They paused for a dismal meal, Maerad already feeling heartily sick of the gloom of the defile. It was late afternoon when they suddenly emerged from the mountainside into daylight again. The light flooded their eyes, and they stopped, but it wasn’t only the light that made Maerad pause. Inside the Gate, they had climbed up into the heart of the Osidh Elanor, and now they could see across the snowfields and mountain peaks that stretched for leagues before them. Not ten paces before her the road turned sharply left, and only a low wall stood between her and a vast, cold emptiness of air.
The Gwalhain Pass was not a Bard Road, although the Bards had improved it centuries before, cutting a little farther into the mountain to make it broader and adding low side walls. Its origin was lost in legend; some said it had been made by the ancestors of the Pilanel, just after the Wars of the Elementals.

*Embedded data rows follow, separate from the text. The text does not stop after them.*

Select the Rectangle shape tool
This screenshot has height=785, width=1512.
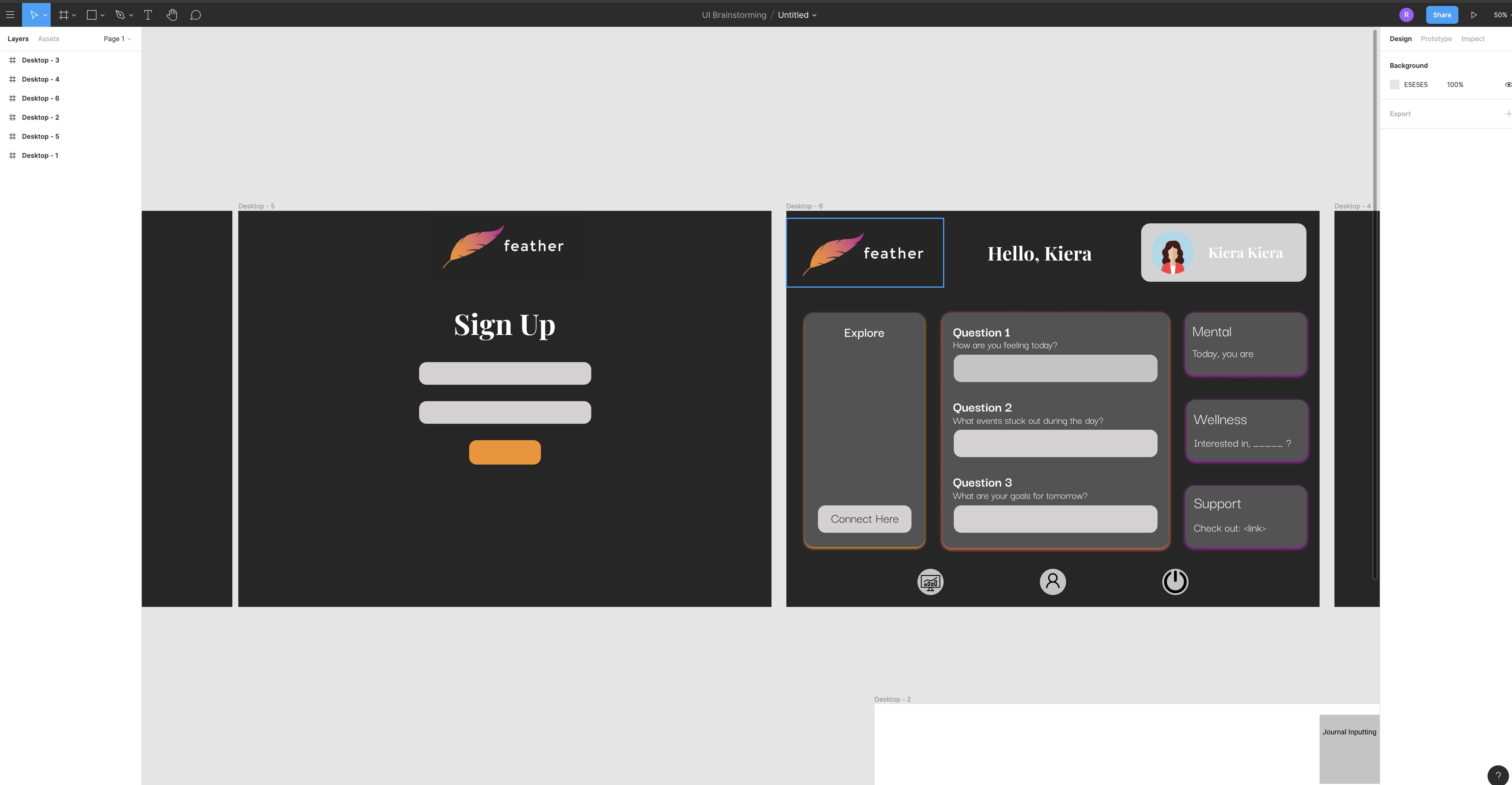click(x=91, y=15)
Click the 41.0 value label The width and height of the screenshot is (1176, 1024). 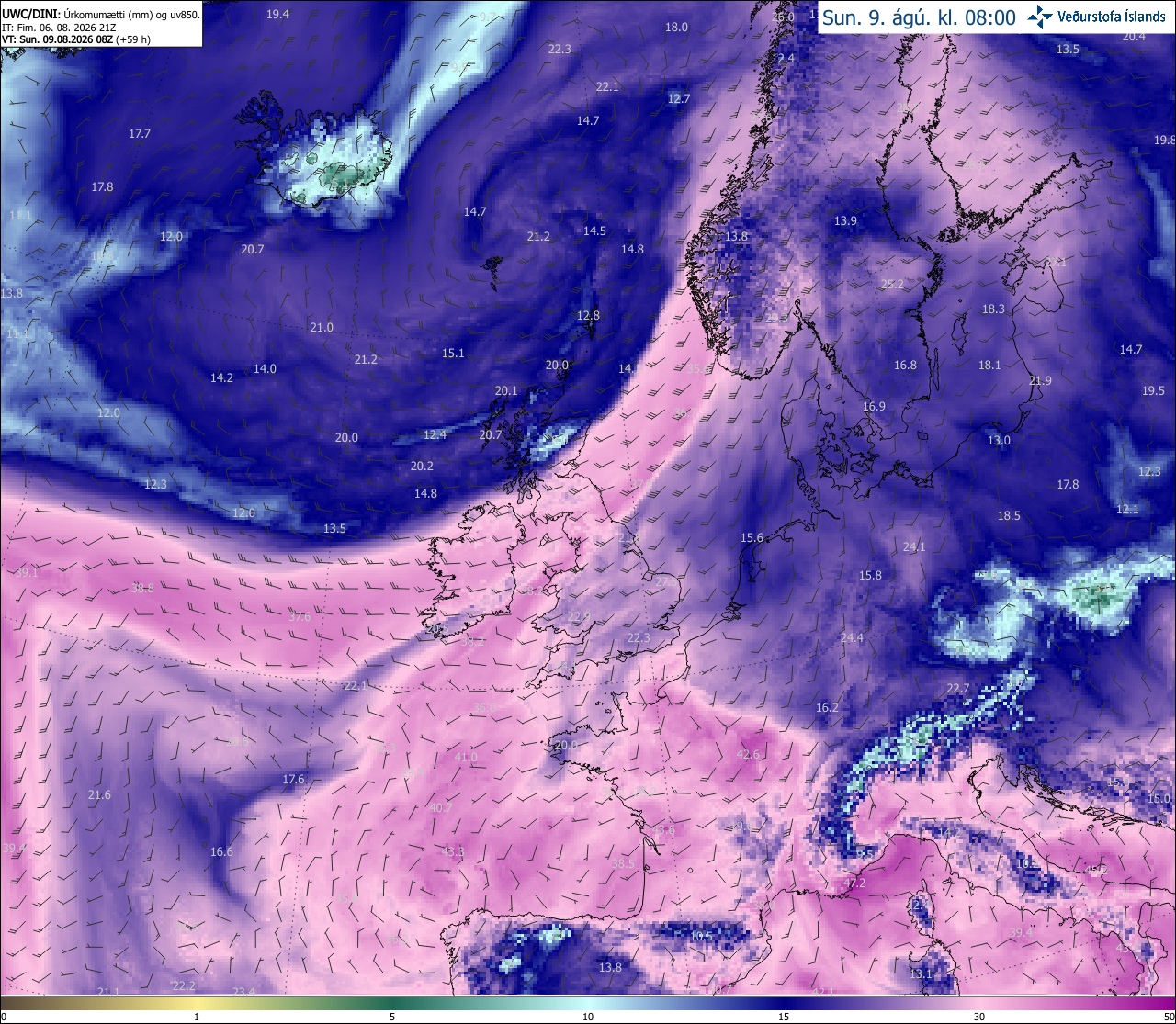tap(466, 758)
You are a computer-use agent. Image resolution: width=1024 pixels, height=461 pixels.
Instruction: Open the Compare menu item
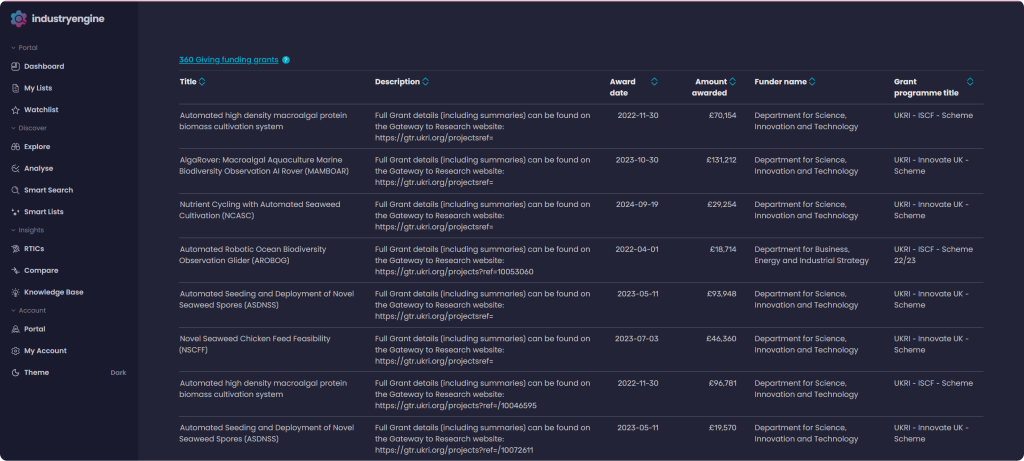point(41,270)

Whoever had made it had also set the standing stones that marched alongside it, now so ancient and blotched with lichens and mosses it was impossible to tell whether they had once been carved into the semblance of figures. Many had long fallen and lay broken, and others leaned drunkenly sideways.
The pass was cut into the living rock, zigzagging back and forth across the mountains and sometimes even tunneling through the mountainside. From where she stood, blinking in the bright sunlight, Maerad could see the Osidh Elanor stretching before her far into the distance, white peak after white peak, blinding in the unreal clarity of the sunlight, with the gray scar of the road gleaming along its flanks. Across the valley in front she saw forests of spruce and fir, their greens sharp against the snow; below them was a sheer wall of rock on which no snow or soil could find purchase, and which dropped to a depth she could not measure. She could see a pair of mountain eagles circling lazily upward from beneath their feet. She caught her breath.
Her first feeling was awe. None of the mountains she had seen had prepared her for this endless panorama. Her next was a sinking feeling akin to nausea: the cliffs above and below the road were vast, and any careless footstep could spell doom. The road wound on for leagues and leagues; they would be in this maze of mountains for days.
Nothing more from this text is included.